Tony L. Turnbow has studied the history of the Old Natchez Trace for more than 30 years. He practices law in Franklin, Tennessee. With a Bachelor of Arts and a concentration in southern U.S. history from Vanderbilt University and a Juris Doctorate from the University of Tennessee College of Law, he has continued to use his training to explore unpublished primary sources about the Natchez Trace. He authored “The Natchez Trace in the War of 1812” in The Journal of Mississippi History, and he has published articles in the Tennessee Historical Quarterly and the Lewis and Clark Trail Heritage Foundation journal “We Proceeded On.” He also wrote a full-length play “Inquest on the Natchez Trace” about the mysterious death of explorer Meriwether Lewis. Mr. Turnbow represented the Natchez Trace Parkway Association on the Tennessee War of 1812 Bicentennial Commission, and he was the recipient of the Tennessee Society U.S. Daughters of 1812 “Spirit of 1812” award.

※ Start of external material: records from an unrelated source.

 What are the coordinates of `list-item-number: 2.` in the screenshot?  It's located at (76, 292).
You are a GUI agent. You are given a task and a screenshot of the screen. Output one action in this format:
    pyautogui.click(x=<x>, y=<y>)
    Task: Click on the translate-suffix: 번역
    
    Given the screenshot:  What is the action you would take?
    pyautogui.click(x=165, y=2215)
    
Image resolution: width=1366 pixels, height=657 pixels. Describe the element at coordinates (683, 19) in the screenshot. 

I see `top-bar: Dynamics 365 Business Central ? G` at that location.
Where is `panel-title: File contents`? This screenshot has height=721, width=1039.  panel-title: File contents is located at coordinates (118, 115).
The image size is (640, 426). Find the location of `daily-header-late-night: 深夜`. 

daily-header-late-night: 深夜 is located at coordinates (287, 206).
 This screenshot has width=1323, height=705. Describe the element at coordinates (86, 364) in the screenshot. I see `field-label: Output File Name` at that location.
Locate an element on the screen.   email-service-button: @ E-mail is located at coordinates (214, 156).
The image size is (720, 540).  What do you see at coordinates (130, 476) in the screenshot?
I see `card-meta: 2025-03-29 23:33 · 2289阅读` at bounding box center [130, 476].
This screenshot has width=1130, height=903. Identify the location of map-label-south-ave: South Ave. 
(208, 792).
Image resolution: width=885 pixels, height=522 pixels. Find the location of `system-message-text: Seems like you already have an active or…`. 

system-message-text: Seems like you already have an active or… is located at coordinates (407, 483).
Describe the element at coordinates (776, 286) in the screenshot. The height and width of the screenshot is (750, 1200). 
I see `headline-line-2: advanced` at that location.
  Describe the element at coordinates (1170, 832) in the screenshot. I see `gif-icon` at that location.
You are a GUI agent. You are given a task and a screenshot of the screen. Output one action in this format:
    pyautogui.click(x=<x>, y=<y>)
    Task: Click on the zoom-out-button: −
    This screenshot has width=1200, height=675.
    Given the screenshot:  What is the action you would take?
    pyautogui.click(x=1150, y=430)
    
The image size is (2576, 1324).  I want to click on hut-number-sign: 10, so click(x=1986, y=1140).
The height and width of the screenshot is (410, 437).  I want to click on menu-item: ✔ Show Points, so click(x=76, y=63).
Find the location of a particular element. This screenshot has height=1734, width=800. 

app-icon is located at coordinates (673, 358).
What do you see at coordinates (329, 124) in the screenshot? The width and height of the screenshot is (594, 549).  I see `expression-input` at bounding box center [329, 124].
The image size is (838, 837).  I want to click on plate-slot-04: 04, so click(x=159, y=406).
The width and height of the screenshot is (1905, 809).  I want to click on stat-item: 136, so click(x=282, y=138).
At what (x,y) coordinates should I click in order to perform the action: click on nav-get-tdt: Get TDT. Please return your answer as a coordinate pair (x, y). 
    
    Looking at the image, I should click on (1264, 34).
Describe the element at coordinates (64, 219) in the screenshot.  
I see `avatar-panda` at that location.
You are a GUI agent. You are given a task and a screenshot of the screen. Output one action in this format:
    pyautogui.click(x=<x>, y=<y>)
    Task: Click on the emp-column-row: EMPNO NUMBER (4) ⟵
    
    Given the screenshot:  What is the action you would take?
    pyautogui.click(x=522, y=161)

In the course of writing a book about Lewis’s death, Mr. Turnbow discovered unpublished accounts of Andrew Jackson’s 1813 Natchez Expedition. He spent seven years tracking down additional letters, journals, and other records to piece together details of what he considers one of the most pivotal events in Jackson's life. Kirkus Reviews calls his new book Hardened to Hickory: The Missing Chapter in Andrew Jackson's Life "An impressive combination of scrupulous scholarship and powerful storytelling."